__Selection__:
_ _ _ _

Monday, June 8, 2009

JOE HUNTER

Florida once had the Constable/Justice of the Peace system of law enforcement, especially in rural areas. Collier County was divided into three JP Districts, each with a Constable and Justice: Naples, Immokalee, and Everglades. This was a fee system, in that what pay the Constable and JP made was predicated on fines, and fees collected for serving process.  The obvious fault was if you were arrested by a Constable you were damn sure gonna be found guilty by his JP or neither got paid. The shameful system had pretty much died out by the late 70's in Florida along with municipal courts and jails. It was used longer elsewhere.

Collier County wasn't as crooked as most, with stop signs behind bushes or traffic lights hidden in trees. And unlike Georgia, a Yankee license plate didn't guarantee a traffic citation.

One of our last Constables was a colorful gent named Joe Hunter. Joe's law enforcement career included stints as a wildlife officer, Constable, CCSO Deputy, and Detective with the Ft. Myers PD. The character actor, Warren Oates, always reminded me of Joe. Both had a Depression era look about them. Tough, shrewd, enduring.

Joe was a teller of wild tales, usually about himself and always true. He once, while a wildlife officer in Everglades, was forced to transfer to Monroe County to escape the Seminole Indians. It seems Joe had become amorous with an Indian maiden, making him very unpopular on the reservation. Joe told me they were gonna capture him and take him to the Green Corn Dance, a powwow where important matters were settled. Among them justice for offenders. "Hell," Joe said, "I was afraid they were gonna stick-roast me like a possum, something like that." So he lit a shuck and beat it to another county until the war drums quit beating.

_ _ _ _

__Dataset section__:
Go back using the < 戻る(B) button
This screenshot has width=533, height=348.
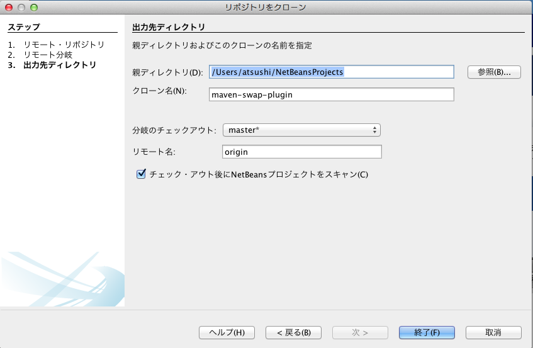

_ _ _ _

__What to do__: In the post about Joe Hunter, which three JP Districts was Collier County divided into? The data above has nothing to do with the post about Joe Hunter.

__Result for this exercise__: Naples, Immokalee, and Everglades.